Look for a magnetic toy set] that comes in a small tin. They often have dolls you can change their outfits] or faces you can add different features too.
As a parent, teach your self a simple origami trick such as how to make a frog or a box. This trick is great in a jam as you can use any paper you find in the setting you are in such as a napkin roll or a program bulletin. Have your kids watch as you create your origami creation. When it is finished, they will have a toy to play with. This Origami Fun Kit for Beginners is a great place to start.
Mini Bubble Wand
You often get bubble sets at weddings or parties. These can be great in a pinch when at an outdoor activity or in the car if you don’t mind a bubble liquid spill or two.
Print off pictures of your child’s favorite sensory diet activities: hand push and pulls, push the wall, count to 10, and deep breathing. Show them a picture card when they need support to self-regulate. A great app for this is Brainworks!
These can be great for those restaurant adventures. Having your child sip their drink through a small straw will provide a bit of extra oral input when they are sensory seeking. This can also be fun and novel to engage a child’s attention while adults are talking.
Depending on the restaurant, you can also allow your child a game of straw soccer where they can ball up the straw wrapper and blow it across the table into a goal you have made out of sugar packets or containers found on the table. Giving your child simple directions and boundaries to follow when playing the game will allow you to remain in control of their sensory experience while allowing them to get the input they need in a controlled manner.

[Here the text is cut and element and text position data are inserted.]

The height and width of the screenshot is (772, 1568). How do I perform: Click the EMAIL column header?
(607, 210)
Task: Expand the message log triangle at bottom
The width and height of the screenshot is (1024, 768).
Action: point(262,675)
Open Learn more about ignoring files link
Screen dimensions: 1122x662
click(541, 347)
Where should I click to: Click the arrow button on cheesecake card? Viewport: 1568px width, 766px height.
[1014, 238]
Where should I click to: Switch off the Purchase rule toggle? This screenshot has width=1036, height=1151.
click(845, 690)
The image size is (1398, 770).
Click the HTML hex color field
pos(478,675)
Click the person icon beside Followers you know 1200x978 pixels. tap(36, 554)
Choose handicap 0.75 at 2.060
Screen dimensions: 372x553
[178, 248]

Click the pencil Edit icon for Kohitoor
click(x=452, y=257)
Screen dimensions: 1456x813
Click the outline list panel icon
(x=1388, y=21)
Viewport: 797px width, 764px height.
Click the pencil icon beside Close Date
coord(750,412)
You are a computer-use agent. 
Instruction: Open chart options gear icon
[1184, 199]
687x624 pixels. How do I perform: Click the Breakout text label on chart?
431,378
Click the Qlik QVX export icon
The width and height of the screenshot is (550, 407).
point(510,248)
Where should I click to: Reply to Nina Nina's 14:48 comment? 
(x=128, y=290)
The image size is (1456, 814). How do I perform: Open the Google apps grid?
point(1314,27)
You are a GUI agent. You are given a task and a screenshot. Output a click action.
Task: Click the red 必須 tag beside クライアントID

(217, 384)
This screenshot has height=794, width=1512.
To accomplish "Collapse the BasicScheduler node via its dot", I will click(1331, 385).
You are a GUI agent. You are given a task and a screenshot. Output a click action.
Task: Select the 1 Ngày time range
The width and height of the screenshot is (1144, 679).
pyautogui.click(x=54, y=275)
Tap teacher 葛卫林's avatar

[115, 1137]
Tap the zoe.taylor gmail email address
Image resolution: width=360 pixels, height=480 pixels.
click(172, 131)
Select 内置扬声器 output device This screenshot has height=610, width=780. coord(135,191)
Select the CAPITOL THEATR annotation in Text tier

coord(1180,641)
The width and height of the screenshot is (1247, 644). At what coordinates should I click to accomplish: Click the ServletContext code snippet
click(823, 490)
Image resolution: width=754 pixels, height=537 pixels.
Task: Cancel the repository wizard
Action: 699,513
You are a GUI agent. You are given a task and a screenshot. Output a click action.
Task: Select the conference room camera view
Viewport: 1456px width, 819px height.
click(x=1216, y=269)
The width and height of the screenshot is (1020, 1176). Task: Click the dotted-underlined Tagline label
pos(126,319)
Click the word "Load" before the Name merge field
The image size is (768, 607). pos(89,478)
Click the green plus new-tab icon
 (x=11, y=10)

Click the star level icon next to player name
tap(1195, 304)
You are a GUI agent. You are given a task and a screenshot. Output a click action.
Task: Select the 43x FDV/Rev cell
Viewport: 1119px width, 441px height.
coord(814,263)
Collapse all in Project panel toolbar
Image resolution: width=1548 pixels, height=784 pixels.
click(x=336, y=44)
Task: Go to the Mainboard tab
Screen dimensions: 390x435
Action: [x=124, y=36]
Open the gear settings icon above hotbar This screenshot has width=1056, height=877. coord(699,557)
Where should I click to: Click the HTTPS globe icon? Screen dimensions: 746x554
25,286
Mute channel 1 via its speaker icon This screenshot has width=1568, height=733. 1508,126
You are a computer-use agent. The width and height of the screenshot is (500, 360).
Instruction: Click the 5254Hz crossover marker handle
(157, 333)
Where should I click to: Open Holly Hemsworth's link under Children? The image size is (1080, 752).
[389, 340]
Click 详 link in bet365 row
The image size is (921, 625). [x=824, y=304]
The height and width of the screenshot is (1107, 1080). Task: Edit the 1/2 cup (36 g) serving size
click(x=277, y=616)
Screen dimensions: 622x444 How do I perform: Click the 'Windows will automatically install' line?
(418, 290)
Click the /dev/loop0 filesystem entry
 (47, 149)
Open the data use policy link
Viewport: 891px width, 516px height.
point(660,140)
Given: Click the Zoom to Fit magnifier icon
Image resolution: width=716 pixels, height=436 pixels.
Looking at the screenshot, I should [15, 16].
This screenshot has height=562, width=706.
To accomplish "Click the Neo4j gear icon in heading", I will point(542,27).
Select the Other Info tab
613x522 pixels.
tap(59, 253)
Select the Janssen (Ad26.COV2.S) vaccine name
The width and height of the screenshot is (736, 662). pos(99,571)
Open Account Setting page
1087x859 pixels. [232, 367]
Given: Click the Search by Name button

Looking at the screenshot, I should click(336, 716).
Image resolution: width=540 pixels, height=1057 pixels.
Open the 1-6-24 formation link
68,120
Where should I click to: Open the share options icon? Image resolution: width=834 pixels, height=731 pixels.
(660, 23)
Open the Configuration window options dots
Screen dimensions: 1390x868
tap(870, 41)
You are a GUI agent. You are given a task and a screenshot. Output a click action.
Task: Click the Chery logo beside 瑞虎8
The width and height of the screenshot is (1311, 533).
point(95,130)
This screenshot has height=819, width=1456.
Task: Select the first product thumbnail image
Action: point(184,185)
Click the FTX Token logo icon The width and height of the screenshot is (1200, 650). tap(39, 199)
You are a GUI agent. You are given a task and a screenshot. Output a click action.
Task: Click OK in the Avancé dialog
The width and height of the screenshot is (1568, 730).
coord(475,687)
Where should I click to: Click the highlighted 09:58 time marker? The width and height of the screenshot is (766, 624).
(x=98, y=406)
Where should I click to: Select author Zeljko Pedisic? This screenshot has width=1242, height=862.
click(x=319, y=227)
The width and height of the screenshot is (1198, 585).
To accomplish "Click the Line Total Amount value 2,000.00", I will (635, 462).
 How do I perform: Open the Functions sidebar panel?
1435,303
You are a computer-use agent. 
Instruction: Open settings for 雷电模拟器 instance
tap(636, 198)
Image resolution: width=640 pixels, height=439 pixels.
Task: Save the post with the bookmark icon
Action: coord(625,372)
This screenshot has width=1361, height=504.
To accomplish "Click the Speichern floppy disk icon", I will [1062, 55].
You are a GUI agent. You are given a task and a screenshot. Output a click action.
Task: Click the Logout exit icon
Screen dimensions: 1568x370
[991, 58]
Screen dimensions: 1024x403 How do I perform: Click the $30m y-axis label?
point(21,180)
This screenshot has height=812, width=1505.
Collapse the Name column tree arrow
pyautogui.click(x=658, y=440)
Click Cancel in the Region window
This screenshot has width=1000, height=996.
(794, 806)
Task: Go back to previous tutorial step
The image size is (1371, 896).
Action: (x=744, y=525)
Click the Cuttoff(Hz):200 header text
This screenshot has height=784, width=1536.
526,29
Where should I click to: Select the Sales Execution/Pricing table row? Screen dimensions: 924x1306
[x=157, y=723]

Access that oral sensory input through a chewy or crunchy snack. A chewy snack such as a fruit leather or bubblegum will help calm and organize most children. A crunchy snack such as granola will help alert your child’s sensory systems.
Some of these tools can be used anywhere at anytime. You as a parent decide which would be the best fit for you, your child, and the setting you are in. Some days, some kids just need to blow bubbles in the grocery store and if others give you a questioning look you can use it as a teachable moment to explain how this is helping your child, or you can smile and walk on by.